Output only the stretch of the listing that starts at the line containing "The width and height of the screenshot is (584, 309)." and ends at the line containing "Task: Click Title 4 in the popup list", reproduced exactly with both ends.

==================================================

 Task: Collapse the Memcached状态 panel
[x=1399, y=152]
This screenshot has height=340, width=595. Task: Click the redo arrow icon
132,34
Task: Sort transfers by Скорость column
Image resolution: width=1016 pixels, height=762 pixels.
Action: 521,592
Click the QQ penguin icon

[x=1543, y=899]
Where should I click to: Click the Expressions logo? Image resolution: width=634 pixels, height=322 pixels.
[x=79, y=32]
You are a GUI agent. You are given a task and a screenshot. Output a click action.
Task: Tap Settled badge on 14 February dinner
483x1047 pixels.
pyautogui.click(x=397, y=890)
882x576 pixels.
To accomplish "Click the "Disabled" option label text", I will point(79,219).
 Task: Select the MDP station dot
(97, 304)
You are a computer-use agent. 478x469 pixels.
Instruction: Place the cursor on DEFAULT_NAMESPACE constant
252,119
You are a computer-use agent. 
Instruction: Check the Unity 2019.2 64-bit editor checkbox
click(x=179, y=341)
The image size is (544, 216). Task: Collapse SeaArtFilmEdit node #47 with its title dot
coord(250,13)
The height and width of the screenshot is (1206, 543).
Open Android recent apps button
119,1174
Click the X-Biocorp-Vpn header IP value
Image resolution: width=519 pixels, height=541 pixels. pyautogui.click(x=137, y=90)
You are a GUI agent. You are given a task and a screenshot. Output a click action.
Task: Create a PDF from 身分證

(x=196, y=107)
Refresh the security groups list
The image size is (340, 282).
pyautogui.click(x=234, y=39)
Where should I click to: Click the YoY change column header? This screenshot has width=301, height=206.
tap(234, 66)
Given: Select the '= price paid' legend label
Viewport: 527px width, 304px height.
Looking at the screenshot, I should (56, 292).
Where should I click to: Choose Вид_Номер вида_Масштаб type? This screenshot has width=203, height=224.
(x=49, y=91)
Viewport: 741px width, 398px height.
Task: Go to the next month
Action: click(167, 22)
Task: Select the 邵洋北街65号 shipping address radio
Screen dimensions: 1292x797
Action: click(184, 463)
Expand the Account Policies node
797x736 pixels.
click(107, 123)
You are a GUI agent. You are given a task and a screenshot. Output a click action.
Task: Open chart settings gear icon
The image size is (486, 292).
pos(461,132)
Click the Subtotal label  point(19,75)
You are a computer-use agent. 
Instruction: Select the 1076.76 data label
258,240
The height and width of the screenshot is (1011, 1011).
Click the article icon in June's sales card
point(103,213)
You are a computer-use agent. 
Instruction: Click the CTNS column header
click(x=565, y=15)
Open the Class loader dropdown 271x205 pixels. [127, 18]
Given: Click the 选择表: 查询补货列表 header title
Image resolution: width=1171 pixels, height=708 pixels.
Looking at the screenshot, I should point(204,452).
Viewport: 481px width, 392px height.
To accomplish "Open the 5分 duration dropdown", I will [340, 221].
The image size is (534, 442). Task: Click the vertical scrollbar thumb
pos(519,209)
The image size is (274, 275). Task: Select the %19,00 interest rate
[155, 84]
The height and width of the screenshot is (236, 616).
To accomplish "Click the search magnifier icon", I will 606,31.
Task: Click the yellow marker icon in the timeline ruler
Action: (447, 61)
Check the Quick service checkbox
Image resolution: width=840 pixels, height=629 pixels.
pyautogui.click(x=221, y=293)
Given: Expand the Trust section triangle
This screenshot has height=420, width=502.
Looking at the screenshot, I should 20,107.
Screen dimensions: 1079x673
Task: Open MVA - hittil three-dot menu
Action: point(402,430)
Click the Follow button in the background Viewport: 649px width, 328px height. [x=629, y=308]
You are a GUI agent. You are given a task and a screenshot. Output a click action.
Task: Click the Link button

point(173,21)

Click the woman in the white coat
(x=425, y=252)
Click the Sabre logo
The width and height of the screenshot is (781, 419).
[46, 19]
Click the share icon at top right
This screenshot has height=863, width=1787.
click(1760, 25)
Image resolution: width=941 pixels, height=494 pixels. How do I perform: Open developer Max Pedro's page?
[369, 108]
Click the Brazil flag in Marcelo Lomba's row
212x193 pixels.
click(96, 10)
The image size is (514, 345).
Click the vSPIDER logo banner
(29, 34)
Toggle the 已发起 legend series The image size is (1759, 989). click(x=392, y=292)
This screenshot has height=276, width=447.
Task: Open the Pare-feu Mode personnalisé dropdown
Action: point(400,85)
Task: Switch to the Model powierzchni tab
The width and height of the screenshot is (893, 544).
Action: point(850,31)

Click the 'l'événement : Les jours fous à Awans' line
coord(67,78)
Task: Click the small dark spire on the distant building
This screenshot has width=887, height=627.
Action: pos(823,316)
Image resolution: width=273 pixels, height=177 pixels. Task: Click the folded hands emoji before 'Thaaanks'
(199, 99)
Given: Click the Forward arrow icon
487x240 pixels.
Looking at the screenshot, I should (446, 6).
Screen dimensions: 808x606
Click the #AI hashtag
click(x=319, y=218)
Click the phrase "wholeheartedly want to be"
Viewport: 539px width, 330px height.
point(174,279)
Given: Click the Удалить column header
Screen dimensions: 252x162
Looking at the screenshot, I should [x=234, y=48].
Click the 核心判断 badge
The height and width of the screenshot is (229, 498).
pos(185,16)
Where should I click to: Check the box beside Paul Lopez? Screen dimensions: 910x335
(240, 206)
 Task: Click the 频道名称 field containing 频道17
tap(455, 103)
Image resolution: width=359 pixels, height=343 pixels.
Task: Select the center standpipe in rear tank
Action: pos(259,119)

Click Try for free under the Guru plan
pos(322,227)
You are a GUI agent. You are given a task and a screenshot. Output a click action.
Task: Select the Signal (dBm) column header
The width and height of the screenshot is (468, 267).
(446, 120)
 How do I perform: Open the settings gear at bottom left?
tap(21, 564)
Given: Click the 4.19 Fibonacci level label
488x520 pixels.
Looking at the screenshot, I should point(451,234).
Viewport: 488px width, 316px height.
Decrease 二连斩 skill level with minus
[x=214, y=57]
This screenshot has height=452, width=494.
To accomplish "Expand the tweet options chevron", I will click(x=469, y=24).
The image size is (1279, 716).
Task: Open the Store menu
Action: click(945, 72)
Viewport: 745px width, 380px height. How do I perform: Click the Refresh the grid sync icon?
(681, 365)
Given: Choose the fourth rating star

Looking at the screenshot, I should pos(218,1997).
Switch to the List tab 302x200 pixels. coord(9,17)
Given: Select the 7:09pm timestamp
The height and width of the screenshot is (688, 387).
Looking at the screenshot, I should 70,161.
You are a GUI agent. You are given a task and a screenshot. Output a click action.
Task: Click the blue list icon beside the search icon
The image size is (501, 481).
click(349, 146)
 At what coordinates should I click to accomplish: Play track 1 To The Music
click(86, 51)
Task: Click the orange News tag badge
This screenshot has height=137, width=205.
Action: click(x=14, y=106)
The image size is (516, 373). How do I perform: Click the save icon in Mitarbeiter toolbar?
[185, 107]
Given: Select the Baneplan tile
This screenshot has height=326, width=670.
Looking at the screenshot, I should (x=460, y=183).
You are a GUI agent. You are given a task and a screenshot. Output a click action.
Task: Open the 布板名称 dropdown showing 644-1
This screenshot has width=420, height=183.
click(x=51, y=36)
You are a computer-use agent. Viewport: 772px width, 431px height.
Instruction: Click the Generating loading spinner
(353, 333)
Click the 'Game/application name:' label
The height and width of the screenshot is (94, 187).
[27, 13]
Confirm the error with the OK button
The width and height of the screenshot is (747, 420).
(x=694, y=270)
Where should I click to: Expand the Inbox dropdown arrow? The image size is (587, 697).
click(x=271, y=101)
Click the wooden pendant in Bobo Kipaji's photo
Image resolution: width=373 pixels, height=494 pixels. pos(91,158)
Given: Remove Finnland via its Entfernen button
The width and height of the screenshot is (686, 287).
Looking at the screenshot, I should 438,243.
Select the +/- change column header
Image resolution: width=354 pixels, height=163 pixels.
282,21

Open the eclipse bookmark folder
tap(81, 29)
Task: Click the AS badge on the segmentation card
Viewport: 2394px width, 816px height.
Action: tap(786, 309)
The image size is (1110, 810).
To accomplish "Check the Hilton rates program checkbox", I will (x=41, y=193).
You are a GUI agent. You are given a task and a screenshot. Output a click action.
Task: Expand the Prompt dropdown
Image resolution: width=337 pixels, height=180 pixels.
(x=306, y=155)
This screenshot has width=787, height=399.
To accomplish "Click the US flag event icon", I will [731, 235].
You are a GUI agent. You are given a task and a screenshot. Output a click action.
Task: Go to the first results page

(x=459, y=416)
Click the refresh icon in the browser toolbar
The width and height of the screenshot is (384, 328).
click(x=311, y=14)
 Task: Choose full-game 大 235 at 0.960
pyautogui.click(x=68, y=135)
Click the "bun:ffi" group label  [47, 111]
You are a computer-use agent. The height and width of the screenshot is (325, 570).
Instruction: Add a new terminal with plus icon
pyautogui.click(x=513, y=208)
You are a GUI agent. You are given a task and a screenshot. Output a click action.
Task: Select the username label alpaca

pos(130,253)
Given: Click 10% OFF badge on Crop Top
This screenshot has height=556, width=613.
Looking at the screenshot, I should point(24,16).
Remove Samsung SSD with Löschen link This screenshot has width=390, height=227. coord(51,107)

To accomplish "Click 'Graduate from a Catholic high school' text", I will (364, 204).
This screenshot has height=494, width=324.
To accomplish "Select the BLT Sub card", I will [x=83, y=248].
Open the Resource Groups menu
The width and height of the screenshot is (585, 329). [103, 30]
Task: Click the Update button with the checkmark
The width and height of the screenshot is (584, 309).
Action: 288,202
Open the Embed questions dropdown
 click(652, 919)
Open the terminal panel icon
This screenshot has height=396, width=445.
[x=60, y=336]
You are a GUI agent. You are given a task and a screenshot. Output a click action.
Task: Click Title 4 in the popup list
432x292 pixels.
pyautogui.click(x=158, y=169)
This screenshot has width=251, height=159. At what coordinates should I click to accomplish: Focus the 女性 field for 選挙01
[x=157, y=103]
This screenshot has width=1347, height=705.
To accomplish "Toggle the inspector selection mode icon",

==================================================

- Task output
The width and height of the screenshot is (584, 309).
Action: 288,202
Open the Embed questions dropdown
 click(652, 919)
Open the terminal panel icon
This screenshot has height=396, width=445.
[x=60, y=336]
You are a GUI agent. You are given a task and a screenshot. Output a click action.
Task: Click Title 4 in the popup list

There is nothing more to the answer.